(PROBLEM REQUIREMENTS) Would you retype, word for word, only the lines from the one holding "Open the 李荣浩超话 super topic link in post" through the final line of the entries below, without the pictures?

[Collected data]
■ ■ ■ ■ ■

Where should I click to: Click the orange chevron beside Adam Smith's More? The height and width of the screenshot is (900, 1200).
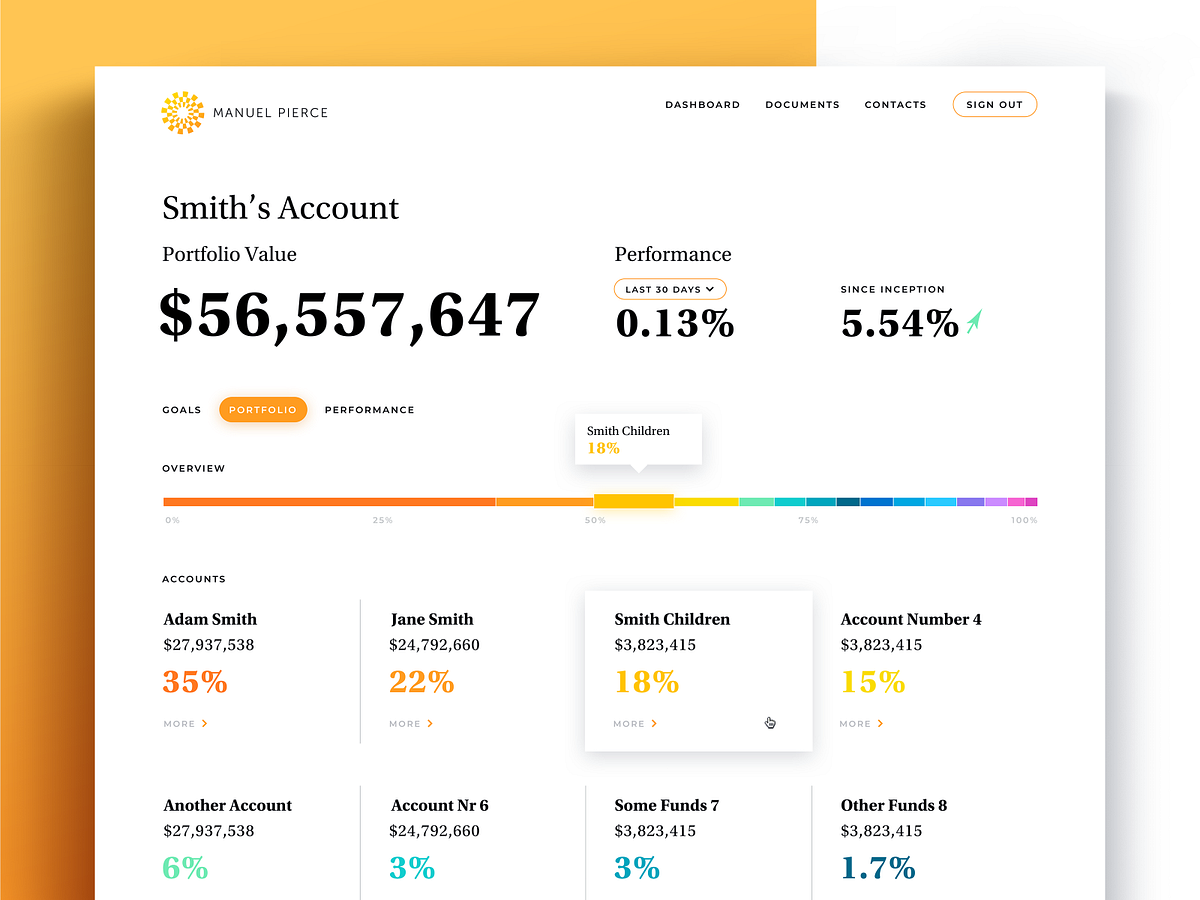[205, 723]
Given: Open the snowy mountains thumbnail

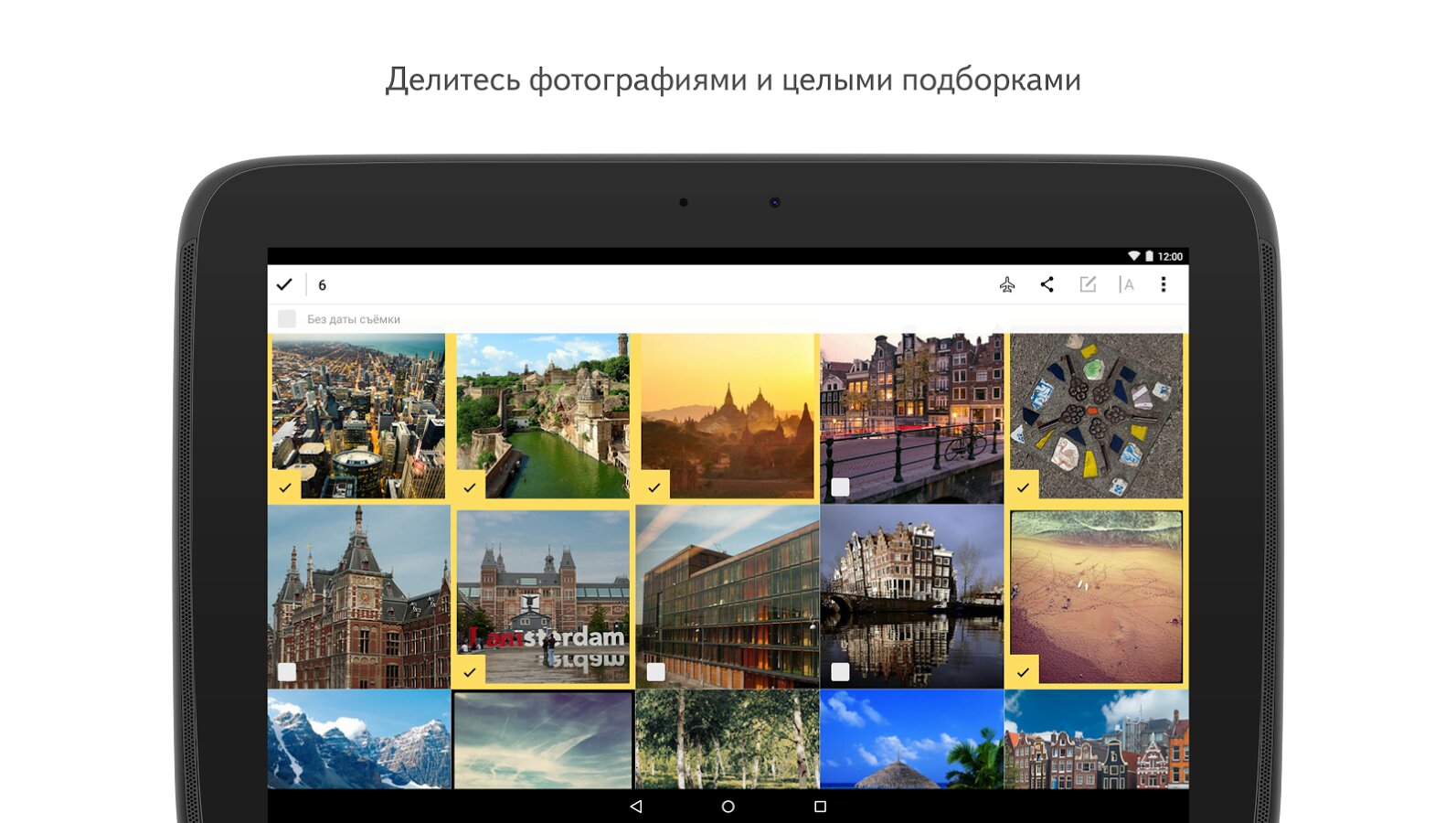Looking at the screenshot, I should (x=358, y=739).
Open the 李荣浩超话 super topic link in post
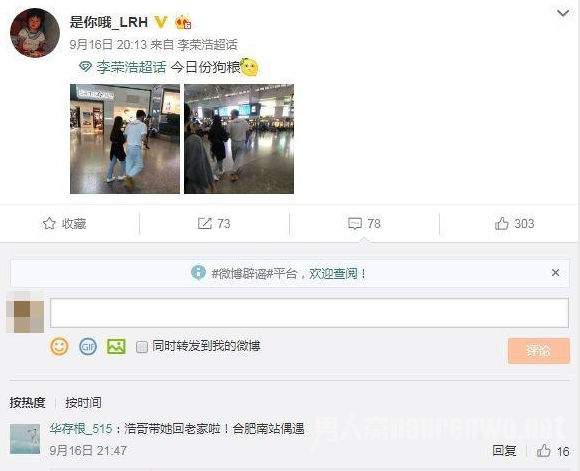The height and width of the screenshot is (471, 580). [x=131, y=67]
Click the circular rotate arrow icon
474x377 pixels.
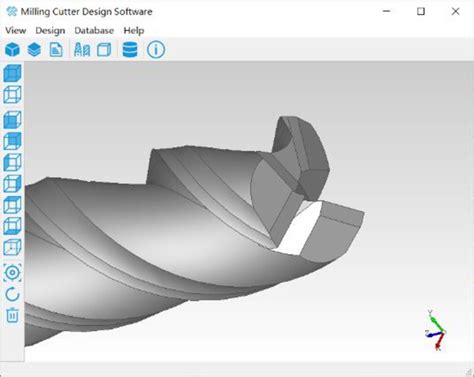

■ ■ ■ ■ ■

(OUTPUT FOR THIS EXERCISE)
Open the 李荣浩超话 super topic link in post
The height and width of the screenshot is (471, 580). [x=131, y=67]
Click the circular rotate arrow icon
474x377 pixels.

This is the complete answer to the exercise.